Anne Dutton's 
    Letters on Spiritual Subjects
    
    Dear Sir,
    I sympathize with you in your trials and trust the Lord will do you good by 
    all, while He makes them a means to exercise your graces and to prepare you 
    for your crown. Oh, that glory reserved for us in heaven! That 
    incorruptible, undefiled, and unfadeable inheritance of which we are now 
    heirs and shall before long be possessors! How delightfully shall our 
    capacious souls drink their fill of these rivers of pleasures which are at 
    God's right hand for evermore. We shall be done then with all our bitter 
    things, sin and the effects of it, and be filled with the heavenly sweets of 
    that everlasting feast prepared for us in the immediate vision of God and 
    the Lamb to eternity. 
    My longing soul ofttimes stretches forth the wings of its 
    desires after this glory, and is greatly comforted in believing views of 
    that life and immortality which I shall enter into when this earthly 
    tabernacle is taken down, which, through diseases and weakness is often, in 
    my own apprehension, just ready to crumble into its original dust. 
    Oh, the transcendent, soul-attracting glories of 
    that house, that building of God, eternal in the heavens, which I know 
    through grace is prepared for me!
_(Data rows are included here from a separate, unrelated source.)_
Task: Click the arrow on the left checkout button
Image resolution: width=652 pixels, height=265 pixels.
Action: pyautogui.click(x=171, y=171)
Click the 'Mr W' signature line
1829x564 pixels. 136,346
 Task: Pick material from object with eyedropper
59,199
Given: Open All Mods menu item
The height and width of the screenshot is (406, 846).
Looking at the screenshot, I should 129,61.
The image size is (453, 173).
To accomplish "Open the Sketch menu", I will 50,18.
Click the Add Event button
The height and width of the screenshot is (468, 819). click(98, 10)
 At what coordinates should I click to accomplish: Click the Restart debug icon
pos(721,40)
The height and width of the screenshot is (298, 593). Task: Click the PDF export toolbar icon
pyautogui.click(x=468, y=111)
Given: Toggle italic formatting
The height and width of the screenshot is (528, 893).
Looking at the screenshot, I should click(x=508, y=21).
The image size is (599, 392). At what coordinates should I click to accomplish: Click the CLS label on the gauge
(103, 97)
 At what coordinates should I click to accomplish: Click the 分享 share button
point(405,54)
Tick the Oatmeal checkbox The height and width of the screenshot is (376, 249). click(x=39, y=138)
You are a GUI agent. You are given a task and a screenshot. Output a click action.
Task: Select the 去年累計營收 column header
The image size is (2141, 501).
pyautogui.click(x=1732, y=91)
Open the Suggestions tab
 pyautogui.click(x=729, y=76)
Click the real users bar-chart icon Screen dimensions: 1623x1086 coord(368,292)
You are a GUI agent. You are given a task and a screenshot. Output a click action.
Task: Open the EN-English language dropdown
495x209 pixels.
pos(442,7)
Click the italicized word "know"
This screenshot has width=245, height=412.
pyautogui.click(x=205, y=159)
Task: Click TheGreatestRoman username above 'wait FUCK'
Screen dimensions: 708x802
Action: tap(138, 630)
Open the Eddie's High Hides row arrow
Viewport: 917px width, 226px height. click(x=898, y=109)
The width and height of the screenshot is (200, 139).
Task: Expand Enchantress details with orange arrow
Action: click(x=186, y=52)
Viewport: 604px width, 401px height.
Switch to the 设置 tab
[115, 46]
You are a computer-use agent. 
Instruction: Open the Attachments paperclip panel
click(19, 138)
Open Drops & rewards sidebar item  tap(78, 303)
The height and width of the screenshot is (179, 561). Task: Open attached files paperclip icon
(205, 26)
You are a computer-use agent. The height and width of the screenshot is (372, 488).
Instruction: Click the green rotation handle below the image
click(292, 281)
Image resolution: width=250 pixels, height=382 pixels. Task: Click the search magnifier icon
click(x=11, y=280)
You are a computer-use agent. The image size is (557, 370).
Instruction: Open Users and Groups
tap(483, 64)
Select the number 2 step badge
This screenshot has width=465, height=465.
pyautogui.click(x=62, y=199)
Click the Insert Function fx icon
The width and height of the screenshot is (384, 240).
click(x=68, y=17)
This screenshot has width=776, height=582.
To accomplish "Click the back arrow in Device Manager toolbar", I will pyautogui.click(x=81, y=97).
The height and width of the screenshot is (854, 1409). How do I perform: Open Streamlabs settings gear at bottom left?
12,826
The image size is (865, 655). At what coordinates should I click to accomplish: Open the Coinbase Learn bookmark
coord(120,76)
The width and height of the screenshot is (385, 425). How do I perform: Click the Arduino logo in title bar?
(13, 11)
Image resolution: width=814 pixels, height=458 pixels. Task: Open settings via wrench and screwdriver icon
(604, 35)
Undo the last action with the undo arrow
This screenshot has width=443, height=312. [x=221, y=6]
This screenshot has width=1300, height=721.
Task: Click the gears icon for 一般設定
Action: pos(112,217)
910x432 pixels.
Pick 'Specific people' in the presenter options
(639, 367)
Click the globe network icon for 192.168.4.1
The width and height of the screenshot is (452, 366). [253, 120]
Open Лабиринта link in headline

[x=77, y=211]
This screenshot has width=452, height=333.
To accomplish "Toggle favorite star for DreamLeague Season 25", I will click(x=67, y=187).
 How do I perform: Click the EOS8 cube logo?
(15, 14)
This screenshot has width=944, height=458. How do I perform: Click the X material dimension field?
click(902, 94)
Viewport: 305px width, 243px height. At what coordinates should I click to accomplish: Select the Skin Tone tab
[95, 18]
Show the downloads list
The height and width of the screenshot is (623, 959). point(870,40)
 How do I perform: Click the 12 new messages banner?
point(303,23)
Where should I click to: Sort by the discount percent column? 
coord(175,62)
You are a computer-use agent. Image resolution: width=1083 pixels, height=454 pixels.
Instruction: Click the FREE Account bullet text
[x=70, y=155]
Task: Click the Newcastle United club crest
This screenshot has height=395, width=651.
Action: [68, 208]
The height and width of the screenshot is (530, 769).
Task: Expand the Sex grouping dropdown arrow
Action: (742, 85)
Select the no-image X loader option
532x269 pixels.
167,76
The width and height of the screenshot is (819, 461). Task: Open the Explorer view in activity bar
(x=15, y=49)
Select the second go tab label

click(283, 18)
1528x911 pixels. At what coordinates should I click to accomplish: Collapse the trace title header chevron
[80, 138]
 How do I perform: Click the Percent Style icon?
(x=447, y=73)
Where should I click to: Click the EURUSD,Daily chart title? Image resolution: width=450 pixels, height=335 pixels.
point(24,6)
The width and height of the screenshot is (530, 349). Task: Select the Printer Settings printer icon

I groan, being burdened in this tabernacle 
    by reason of the sinfulness of my soul and the weakness of my body, both 
    which hinder me from loving and serving my God as I would; and I long for 
    immortality, not merely that I would be unclothed, but clothed with the 
    glory prepared for me there. 
    The thoughts of death, as it will be to me an entering 
    into life, have been very pleasant to me of late; and if a distant glimpse 
    of that glory be so sweet, even while our views of it are so clouded with 
    unbelief and darkness, what a ravishing prospect shall we have when taken 
    home to be forever with the Lord, and shall see with the veil cast off!